PROBLEM DETAILS:
Your answer must be a single number: the count of lines in the records below that include the string "target".

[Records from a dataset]
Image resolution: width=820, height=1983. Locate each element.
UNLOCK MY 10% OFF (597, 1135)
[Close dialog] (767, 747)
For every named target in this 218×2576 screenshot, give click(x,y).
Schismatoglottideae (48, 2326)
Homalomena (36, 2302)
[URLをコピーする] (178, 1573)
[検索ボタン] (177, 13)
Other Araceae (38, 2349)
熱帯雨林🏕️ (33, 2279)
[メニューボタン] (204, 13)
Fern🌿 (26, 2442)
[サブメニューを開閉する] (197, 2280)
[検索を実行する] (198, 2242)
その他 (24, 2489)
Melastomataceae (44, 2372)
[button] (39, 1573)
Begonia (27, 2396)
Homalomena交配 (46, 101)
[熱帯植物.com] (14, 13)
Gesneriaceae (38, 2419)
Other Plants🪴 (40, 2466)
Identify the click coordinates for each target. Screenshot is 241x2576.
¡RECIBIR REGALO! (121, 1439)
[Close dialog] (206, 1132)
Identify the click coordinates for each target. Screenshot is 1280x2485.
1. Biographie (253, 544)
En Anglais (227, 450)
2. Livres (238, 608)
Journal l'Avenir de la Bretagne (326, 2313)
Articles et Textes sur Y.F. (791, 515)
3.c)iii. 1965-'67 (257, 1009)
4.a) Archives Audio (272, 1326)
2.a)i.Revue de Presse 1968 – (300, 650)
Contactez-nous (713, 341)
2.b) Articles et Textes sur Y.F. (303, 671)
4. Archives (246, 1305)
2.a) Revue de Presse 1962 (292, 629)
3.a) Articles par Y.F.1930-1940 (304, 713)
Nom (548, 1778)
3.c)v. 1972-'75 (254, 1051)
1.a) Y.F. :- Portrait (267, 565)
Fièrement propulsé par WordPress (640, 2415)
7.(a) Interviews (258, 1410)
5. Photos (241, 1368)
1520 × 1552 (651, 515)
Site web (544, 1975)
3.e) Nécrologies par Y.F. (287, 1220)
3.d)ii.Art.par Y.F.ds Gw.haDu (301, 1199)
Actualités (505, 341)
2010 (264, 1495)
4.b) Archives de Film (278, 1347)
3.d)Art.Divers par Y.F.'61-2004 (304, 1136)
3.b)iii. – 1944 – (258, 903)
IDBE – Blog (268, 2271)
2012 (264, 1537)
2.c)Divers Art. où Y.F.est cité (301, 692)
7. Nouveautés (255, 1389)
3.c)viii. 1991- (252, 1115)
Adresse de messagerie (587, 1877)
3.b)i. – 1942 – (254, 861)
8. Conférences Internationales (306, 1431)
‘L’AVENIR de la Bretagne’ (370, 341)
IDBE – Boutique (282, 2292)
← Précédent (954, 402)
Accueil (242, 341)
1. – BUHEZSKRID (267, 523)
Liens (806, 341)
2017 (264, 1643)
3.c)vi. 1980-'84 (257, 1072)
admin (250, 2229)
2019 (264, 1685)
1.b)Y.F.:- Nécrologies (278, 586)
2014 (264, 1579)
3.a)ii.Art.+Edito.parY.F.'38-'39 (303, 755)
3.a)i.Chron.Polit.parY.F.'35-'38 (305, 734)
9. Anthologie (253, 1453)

EXERCISE RESPONSE:
3